** start **

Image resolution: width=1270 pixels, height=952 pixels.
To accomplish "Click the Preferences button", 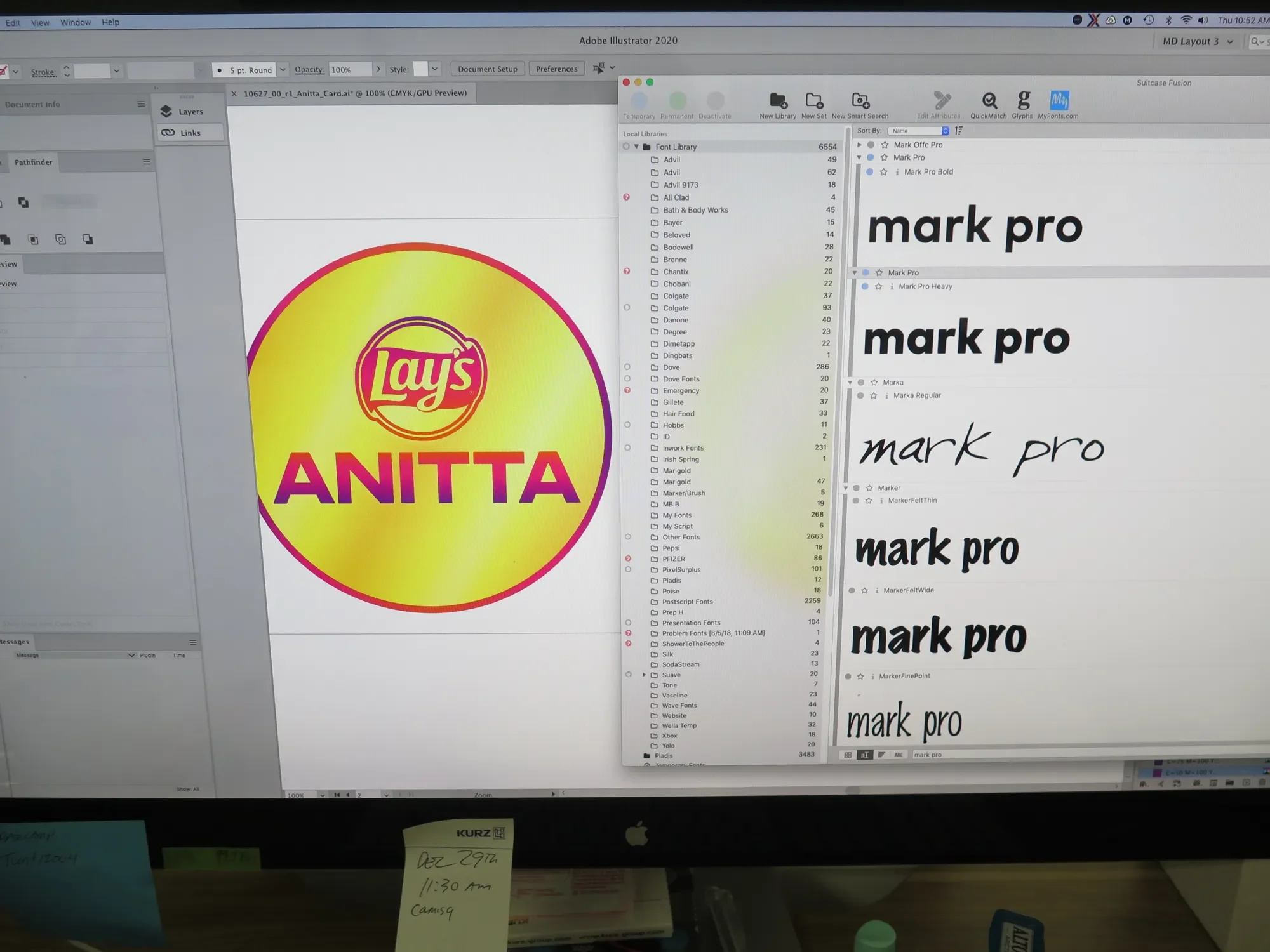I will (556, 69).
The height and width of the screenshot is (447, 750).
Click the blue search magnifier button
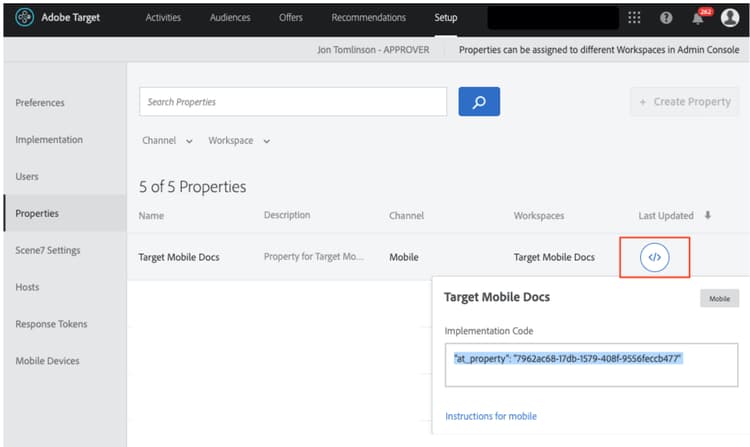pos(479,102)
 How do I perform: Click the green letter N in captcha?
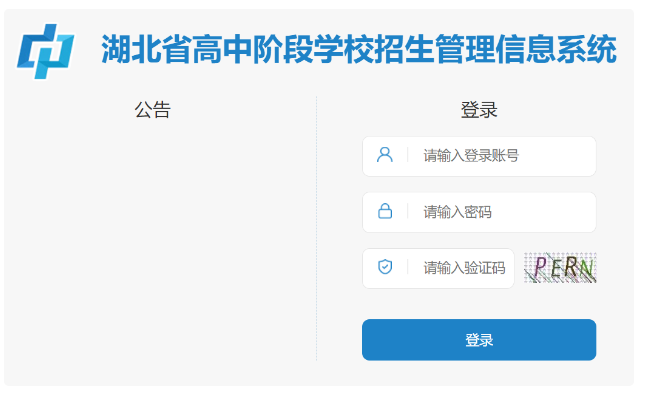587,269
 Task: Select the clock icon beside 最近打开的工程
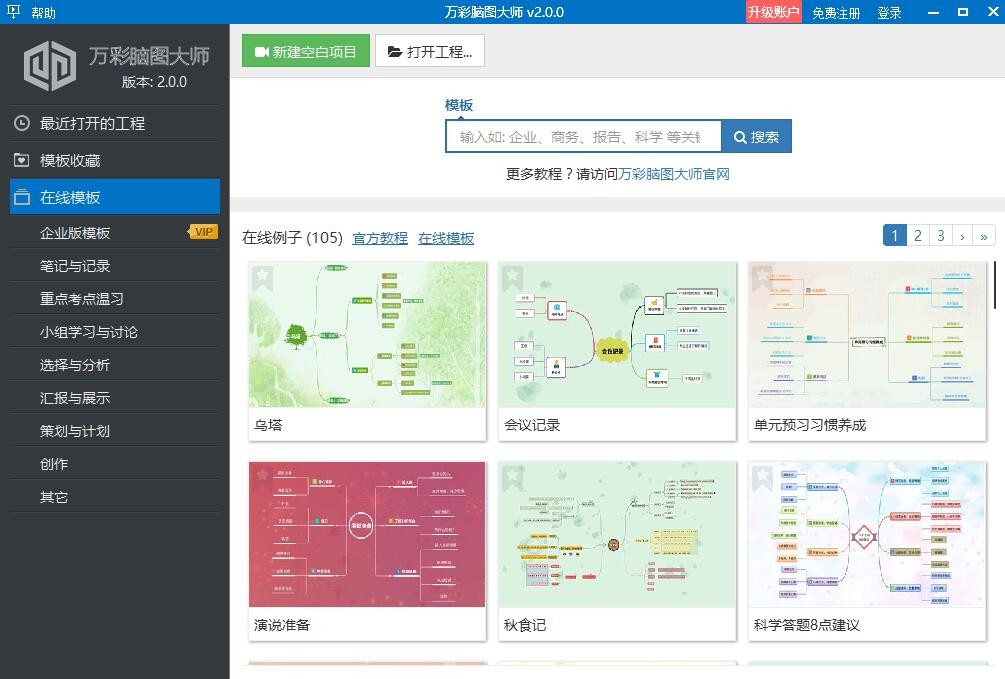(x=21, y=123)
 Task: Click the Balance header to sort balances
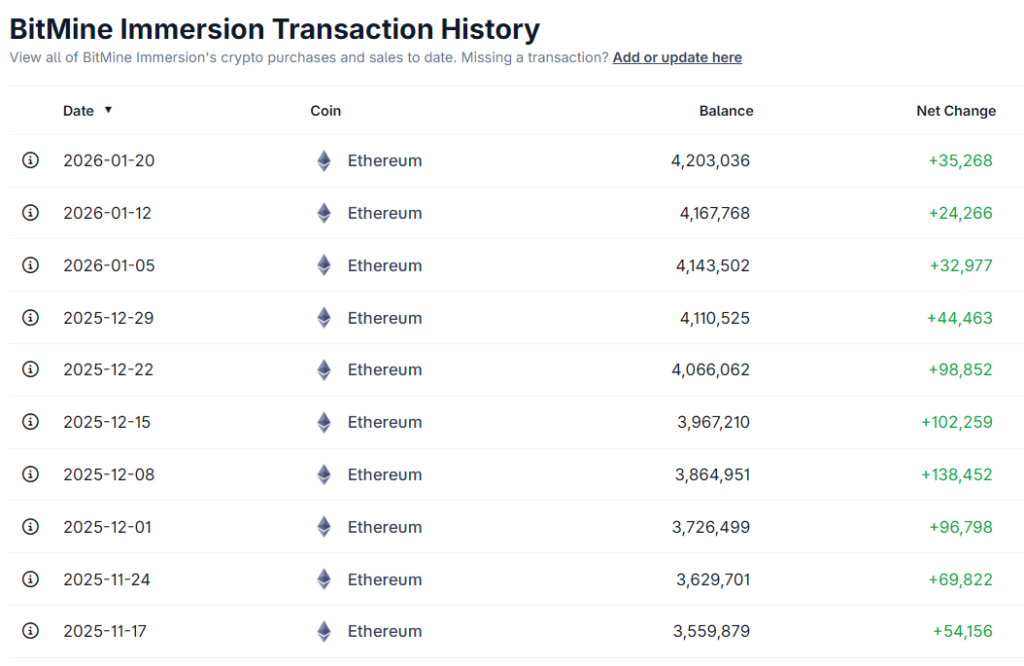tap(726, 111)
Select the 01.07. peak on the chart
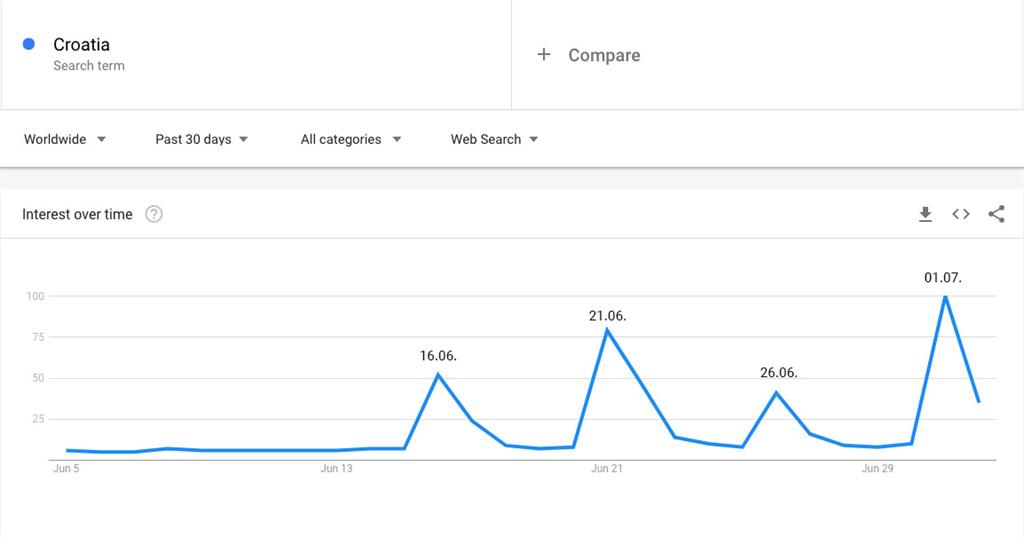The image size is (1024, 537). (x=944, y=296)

** end **

(Aim): Reproduce the material word for word, beginning at the line that contains "The height and" and continuing through the end of the material. Leave the pictures out of your answer.

(Answer to the exercise):
The height and width of the screenshot is (447, 750).
Click the blue search magnifier button
pos(479,102)
 How do I perform: Click the green letter N in captcha?
587,269
 Task: Select the clock icon beside 最近打开的工程
(x=21, y=123)
 Task: Click the Balance header to sort balances
tap(726, 111)
Select the 01.07. peak on the chart
The image size is (1024, 537). (x=944, y=296)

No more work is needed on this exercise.